The Berkeley Data Analytics Stack (BDAS) by AMPlab offers an alternatives to this scenario. In a nutshell, it provides a mechanism to promote hadoop data to in-memory data structures which can be evaluated and transformed used a distributed in-memory run-time system.
At the core of the stack, there is spark. It converts the data structures into a distributed collection of items called a Resilient Distributed Dataset (RDD). RDDs can be created from Hadoop HDFS files or by transforming other RDDs.
Spark works essentially as a data lineage tool, it transform the RDD's into new structures. The transformation and the action of the in-memory data structures are currently available with python and scala bindings. These two languages are a great match for map reduce in-memory operations because they provide native map and list comprehensions function and immutable transformations, which can be bound directly on the RDD in-memory data structures.
Shark is an extension on the base spark stack, and it provides an in-memory distributed sql. Shark can be positioned as an in-memory alternative to hive, and roughly competing with proprietary solutions such as memsql. By using the underlying Spark layer, Shark can leverage in memory sql queries across a large number of nodes with a considerable run-time speed compared to the currewnt solutions based on hive and hadoop map-reduce.

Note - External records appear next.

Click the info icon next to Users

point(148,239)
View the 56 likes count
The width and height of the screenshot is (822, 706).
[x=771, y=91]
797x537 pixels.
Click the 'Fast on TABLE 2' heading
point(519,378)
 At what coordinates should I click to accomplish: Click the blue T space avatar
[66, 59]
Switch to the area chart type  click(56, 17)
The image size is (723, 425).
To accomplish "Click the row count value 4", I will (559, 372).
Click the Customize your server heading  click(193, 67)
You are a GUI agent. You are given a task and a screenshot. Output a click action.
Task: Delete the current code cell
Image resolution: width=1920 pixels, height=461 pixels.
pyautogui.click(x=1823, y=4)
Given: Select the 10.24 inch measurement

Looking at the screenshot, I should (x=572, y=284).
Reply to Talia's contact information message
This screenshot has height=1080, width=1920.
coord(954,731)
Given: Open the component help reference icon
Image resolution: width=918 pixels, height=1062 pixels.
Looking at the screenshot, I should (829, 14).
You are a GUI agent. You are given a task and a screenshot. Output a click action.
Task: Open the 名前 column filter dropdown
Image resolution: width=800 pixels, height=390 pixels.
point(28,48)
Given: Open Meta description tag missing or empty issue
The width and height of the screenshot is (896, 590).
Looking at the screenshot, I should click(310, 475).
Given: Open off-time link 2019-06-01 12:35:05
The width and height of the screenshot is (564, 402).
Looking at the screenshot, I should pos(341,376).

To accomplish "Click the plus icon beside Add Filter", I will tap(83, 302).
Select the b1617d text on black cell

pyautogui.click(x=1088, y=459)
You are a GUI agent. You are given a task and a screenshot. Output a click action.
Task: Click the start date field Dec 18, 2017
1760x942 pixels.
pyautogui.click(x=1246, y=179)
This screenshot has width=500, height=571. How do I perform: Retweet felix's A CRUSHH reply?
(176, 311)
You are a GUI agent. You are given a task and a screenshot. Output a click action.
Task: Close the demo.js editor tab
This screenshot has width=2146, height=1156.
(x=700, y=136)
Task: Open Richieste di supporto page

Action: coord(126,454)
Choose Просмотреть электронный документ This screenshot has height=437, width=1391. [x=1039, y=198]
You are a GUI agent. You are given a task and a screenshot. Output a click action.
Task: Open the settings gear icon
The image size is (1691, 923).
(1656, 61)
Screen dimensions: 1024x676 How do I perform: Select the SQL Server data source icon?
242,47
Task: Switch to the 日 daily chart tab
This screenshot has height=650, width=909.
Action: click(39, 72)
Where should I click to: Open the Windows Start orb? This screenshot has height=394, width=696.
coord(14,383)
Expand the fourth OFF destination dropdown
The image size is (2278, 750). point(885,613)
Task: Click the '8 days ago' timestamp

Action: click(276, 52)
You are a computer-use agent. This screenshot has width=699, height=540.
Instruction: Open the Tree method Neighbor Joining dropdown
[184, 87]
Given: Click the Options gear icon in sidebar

Other components have been developed lately around the core idea of RDD and spark, a distributed in-memory machine learning library MLlib, and a streaming extension of the spark base library.
|BDAS stack as of Feb 2014: https://amplab.cs.berkeley.edu/software/|
Spark streaming can periodically schedule operations and transformations on stream like RDD collected in memory across the nodes and produce streaming / rolling results. The package makes use of in-memory computing. It is reactive, lazy, in-memory and distributed.
ConclusionsThe berkeley stack pushes hadoop beyond the limits of file based processing, exposing a set of libraries and components which can operate directly on in-memory distributed data structures. In particular, distributed streaming computing, in-memory sql, and distributed machine learning could significantly revolutionize the way the hadoop ecosystem in the coming years, and unleash the potential of distributed in-memory computing in hadoop clusters. So far BDAS looks like a great open-source alternative to proprietary solutions such as memsql, and paraccel and the like and definitely a very welcome extension on the current hadoop yarn stack.